Collected data entries
--- START ---

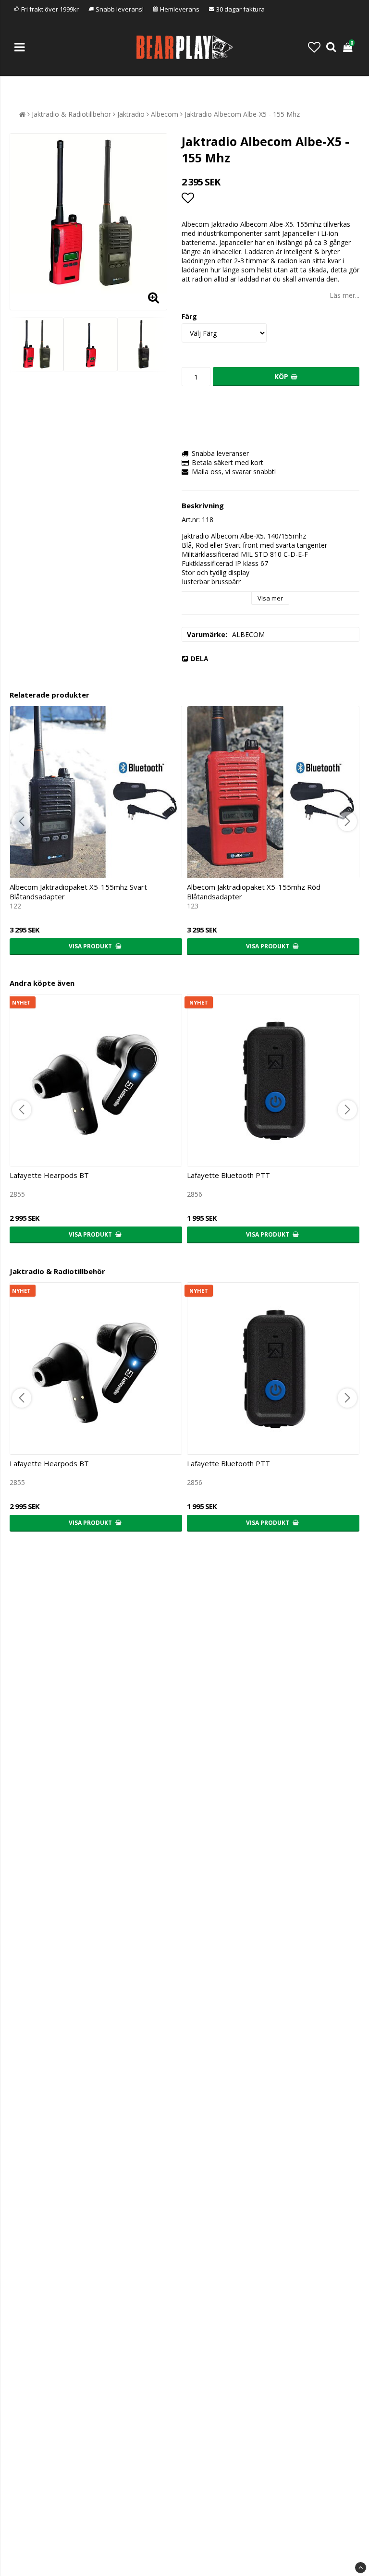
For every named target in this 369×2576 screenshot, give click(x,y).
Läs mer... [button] (344, 295)
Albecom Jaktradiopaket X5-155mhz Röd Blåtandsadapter (253, 891)
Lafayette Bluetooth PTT (228, 1175)
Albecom (164, 114)
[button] (314, 47)
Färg (189, 316)
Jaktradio (131, 114)
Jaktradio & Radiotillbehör (71, 114)
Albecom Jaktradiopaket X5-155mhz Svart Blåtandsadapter (78, 891)
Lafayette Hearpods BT (49, 1175)
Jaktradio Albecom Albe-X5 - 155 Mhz (242, 114)
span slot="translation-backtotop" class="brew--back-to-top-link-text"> (361, 2568)
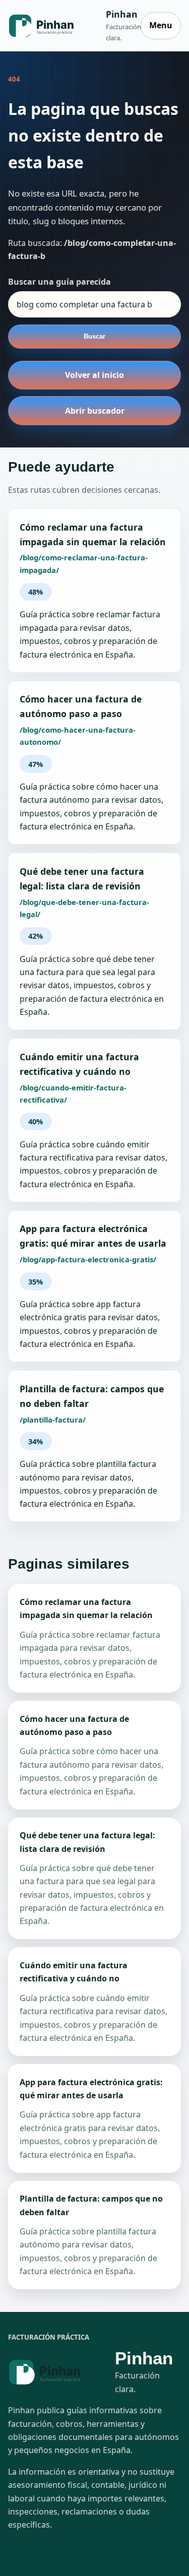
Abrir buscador (94, 410)
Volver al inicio (94, 374)
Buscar (94, 336)
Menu (160, 25)
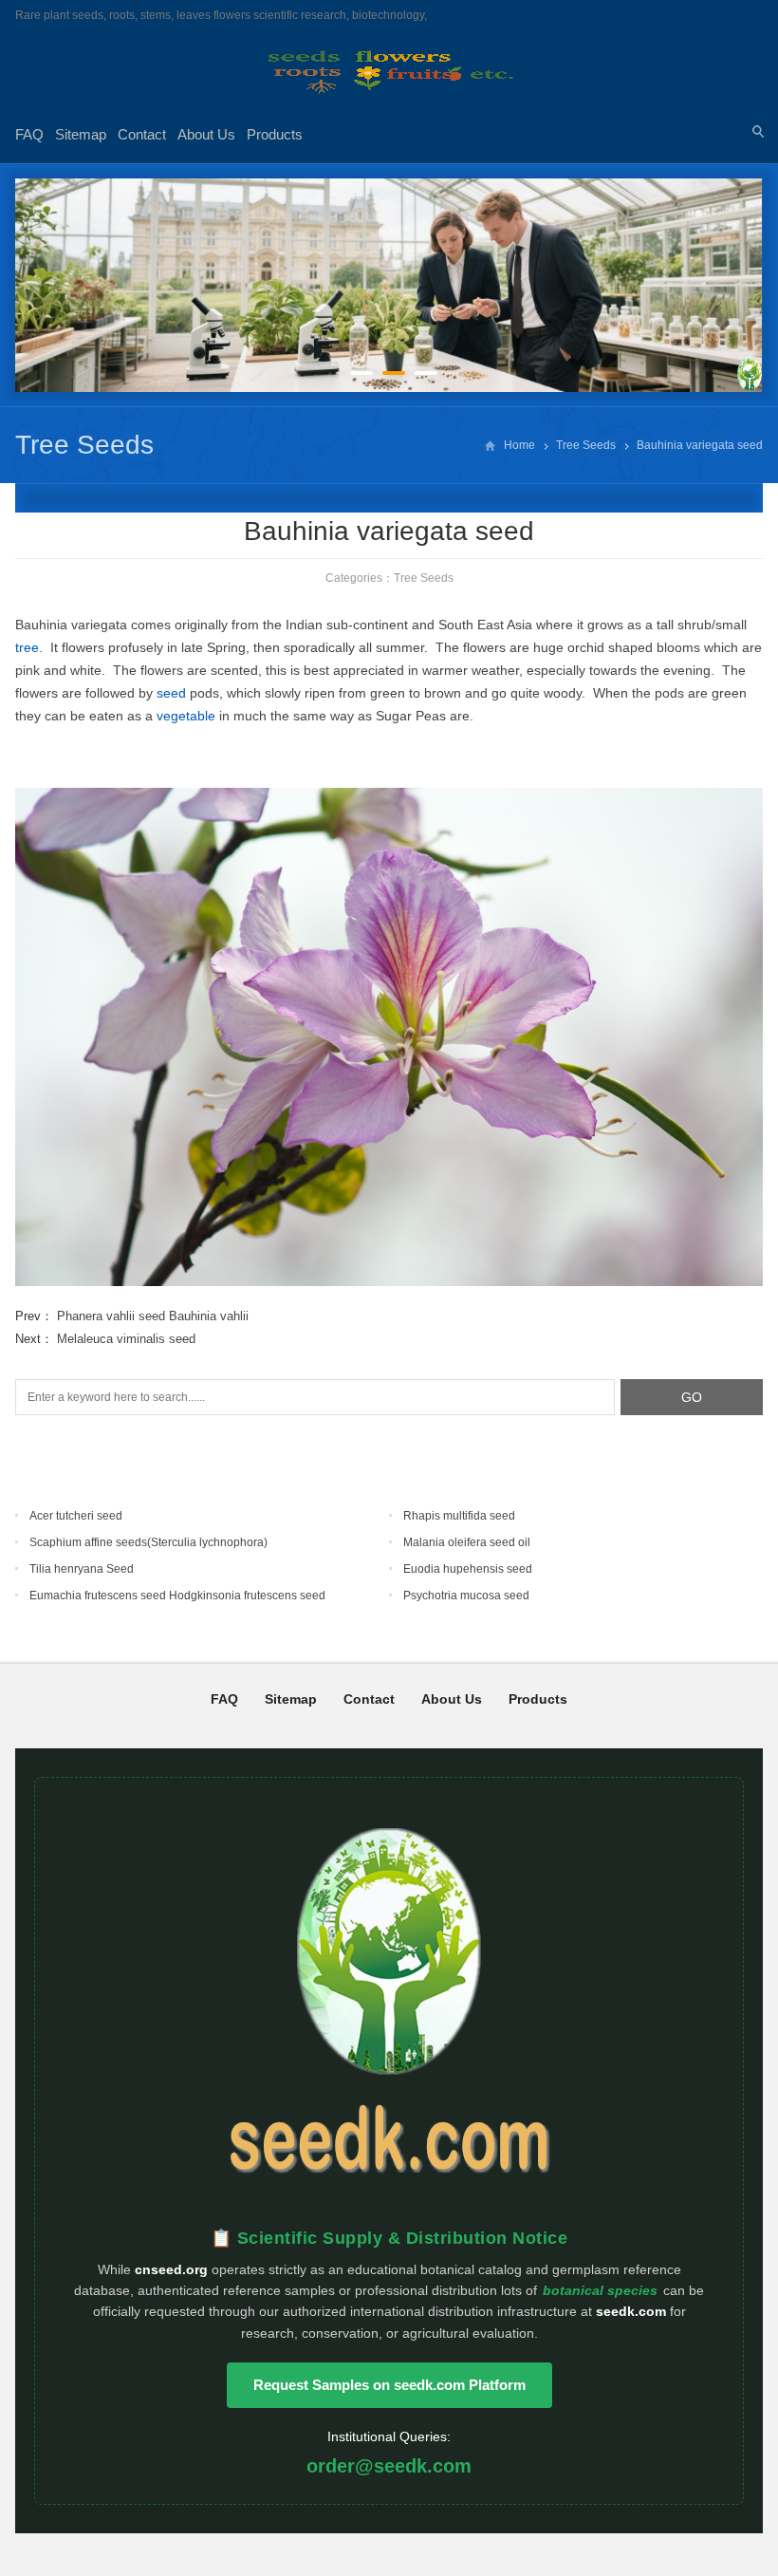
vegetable (186, 715)
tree (27, 647)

--- END ---

» **Problem details**: Search the records above for the word "Lafayette" and give the number of lines where it occurs, nothing else.

» **Result of the exercise**: 2